Gather each line of the material below that contains the string "icon" and copy those lines out. Letter case must match.

>> start Supplied data

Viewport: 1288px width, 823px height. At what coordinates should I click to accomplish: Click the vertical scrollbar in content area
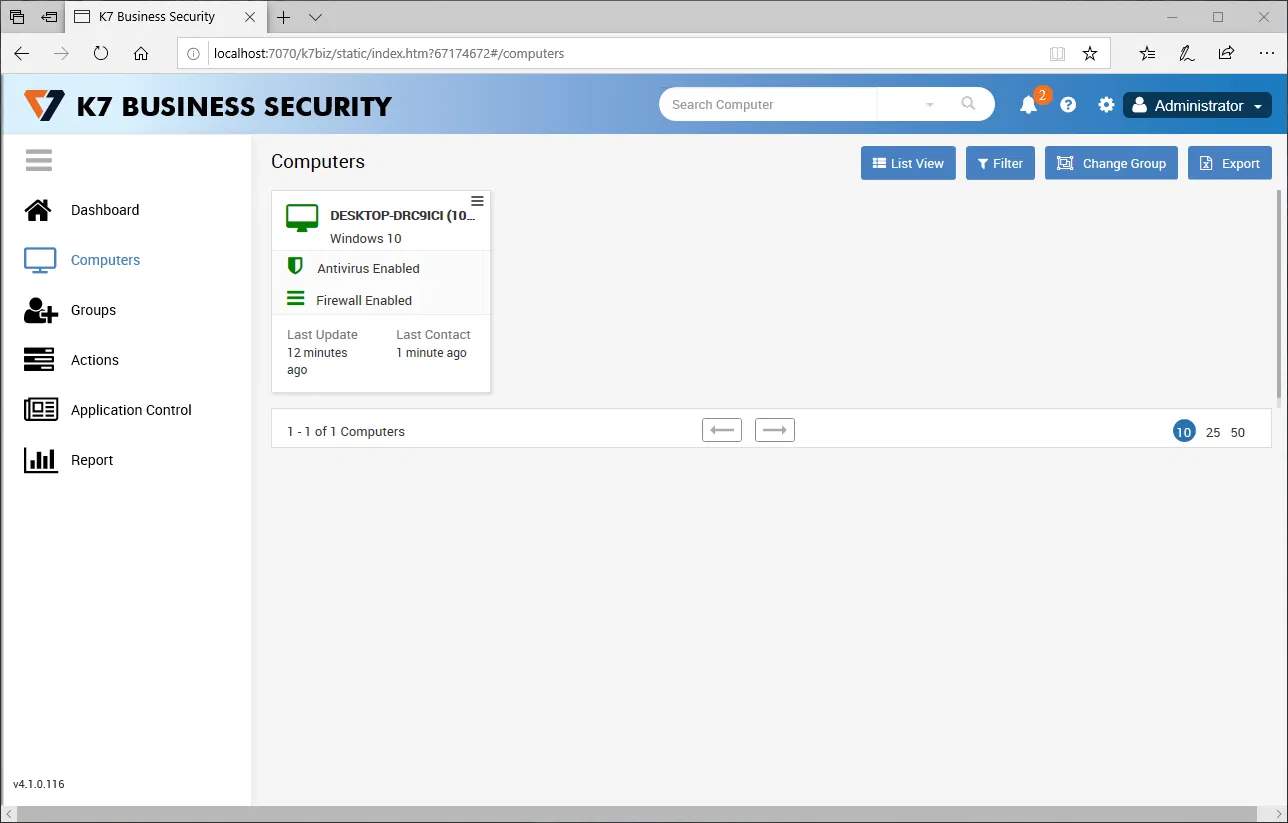coord(1279,295)
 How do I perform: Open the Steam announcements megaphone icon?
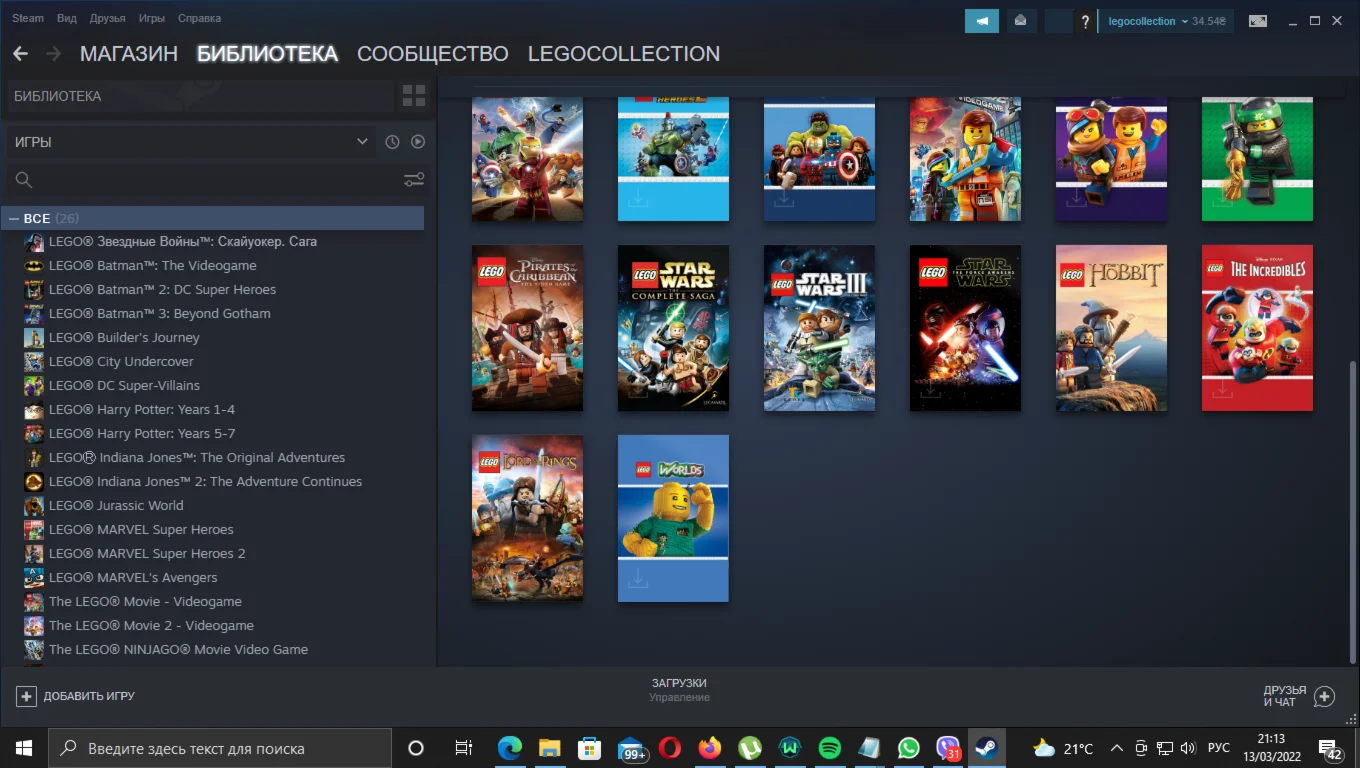coord(981,21)

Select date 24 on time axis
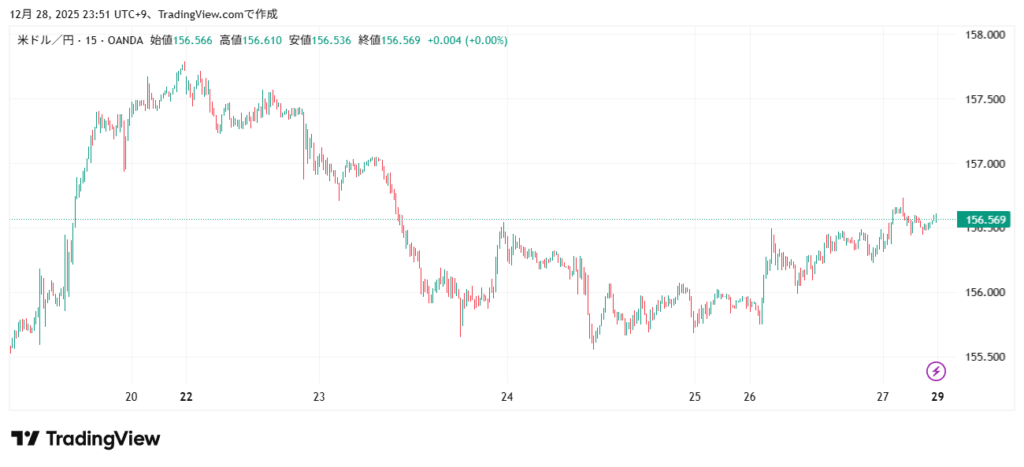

>> end Supplied data

§ Solved exercise
 How do I perform: Open the Steam announcements megaphone icon?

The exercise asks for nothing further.